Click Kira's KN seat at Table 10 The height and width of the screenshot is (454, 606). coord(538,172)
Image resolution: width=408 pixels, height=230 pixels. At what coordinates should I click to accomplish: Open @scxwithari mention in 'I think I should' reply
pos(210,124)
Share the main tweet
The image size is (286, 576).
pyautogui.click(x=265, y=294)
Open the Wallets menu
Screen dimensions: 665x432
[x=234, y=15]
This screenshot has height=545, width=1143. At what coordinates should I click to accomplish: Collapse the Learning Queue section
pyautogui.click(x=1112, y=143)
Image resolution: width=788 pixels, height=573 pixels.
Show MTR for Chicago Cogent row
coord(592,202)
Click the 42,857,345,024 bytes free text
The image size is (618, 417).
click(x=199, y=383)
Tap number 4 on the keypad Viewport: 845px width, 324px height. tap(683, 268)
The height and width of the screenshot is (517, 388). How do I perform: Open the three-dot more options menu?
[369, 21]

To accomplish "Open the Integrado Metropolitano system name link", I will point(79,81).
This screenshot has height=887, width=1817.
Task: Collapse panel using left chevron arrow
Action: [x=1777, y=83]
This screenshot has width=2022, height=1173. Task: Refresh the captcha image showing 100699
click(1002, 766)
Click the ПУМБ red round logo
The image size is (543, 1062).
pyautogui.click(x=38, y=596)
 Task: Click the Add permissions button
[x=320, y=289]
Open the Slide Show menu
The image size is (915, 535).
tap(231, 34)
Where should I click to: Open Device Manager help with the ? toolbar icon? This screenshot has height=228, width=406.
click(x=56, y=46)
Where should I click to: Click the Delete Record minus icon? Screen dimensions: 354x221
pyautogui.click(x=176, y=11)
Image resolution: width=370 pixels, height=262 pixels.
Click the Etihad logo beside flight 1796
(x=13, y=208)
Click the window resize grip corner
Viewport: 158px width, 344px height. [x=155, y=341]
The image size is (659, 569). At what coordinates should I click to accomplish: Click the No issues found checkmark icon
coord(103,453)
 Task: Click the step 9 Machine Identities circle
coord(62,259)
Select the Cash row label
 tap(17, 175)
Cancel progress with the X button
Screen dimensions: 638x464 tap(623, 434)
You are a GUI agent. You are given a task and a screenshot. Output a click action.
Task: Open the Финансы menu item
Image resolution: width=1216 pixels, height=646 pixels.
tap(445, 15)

### EXERCISE REQUIREMENTS
Exactly and only the lines from the one containing "You are a GUI" to the end of the entries above are to be written out.

### WRITTEN RESPONSE
You are a GUI agent. You are given a task and a screenshot. Output a click action.
Task: Open the Финансы menu item
Image resolution: width=1216 pixels, height=646 pixels.
tap(445, 15)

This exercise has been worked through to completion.